Russet stood, her flabby body unfolding like an accordion.
“We don’t have all the specifics, but we suspect Kurios was planning to tell
the world that personhood doesn’t begin at the moment of conception. If he were
to make that kind of announcement, the implications to
Quia Vita
,
of course, are clear.”

“Put you out of business, would it?” The question wasn’t
intended to be impertinent even though it came out sounding that way. I was
genuinely curious about whether a pro-life advocacy group could survive if
there were Biblical evidence that one of its core beliefs was bogus.

“You underestimate our commitment to do God’s work,’’ Russet
growled. “Whatever lies Kurios might try to sell to the public would never have
stopped us from doing what we know is right.”

“How do you know you’re doing God’s work?” I asked. Again, I
wasn’t trying to antagonize Russet. I was trying to get a better feel for how
people like her became so convinced they were correct.

“Don’t test my faith.”

“Isn’t faith what we’re talking about here?” I argued.
“Seems to me that when faith turns fanatical—”

“Protecting the unborn is hardly fanatical, Mr. Bullock!”

“From where I sit, a fanatic is somebody who doesn’t leave a
little wiggle room when it comes to believing in things that can’t be proven.
There’s not a lot of hard evidence about when personhood comes into play or
when it doesn’t. Which means you could be right—or you may be wrong.”

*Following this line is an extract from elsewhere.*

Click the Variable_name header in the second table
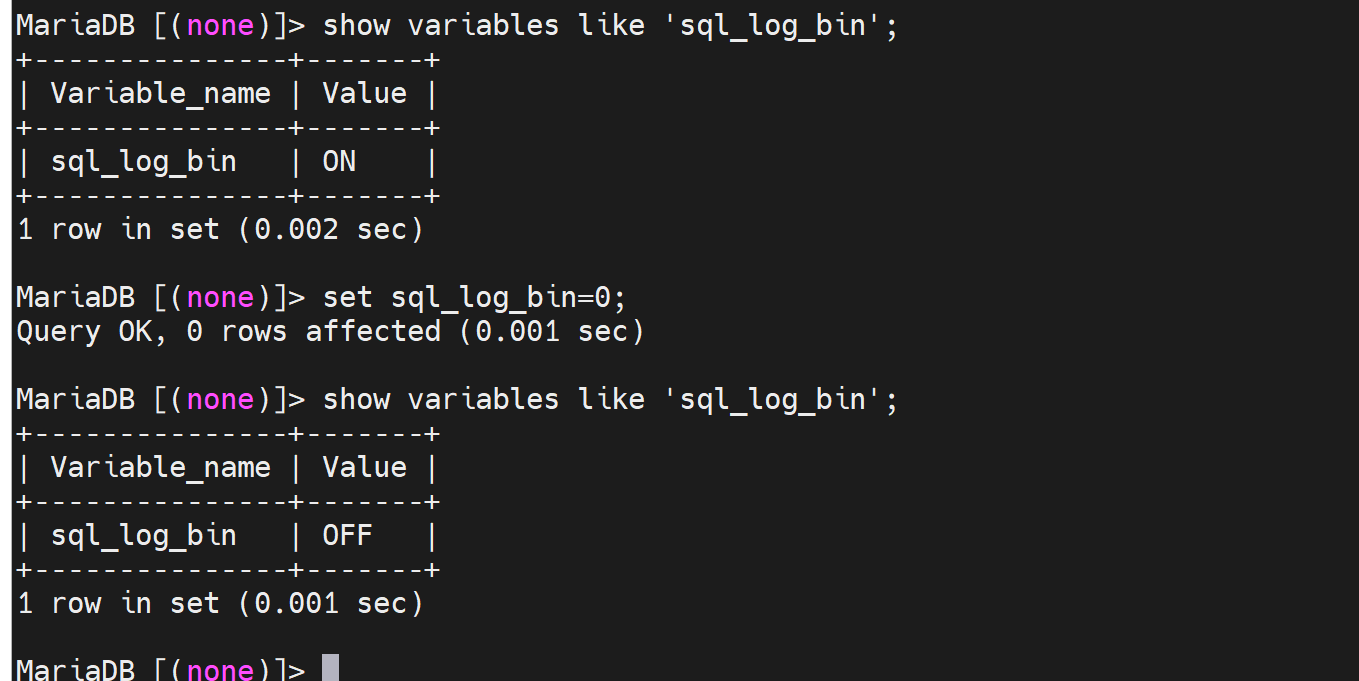 click(x=160, y=468)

“We’re not wrong.” Russet’s words were fierce. “And I will
tell you that if the
Book of Nathan
is contrary to what we know is right, then you can be certain the translation
from Aramaic to English is inaccurate. In fact, Benjamin Kurios might have had
the translation altered so it would serve his own purposes.”

That brought back my confusion about just where Kurios stood
on the abortion issue. I had Googled a list of articles about the evangelist
and found Kurios had walked the murky middle ground whenever the topic
surfaced. Kurios had been the king of caveats and qualifiers.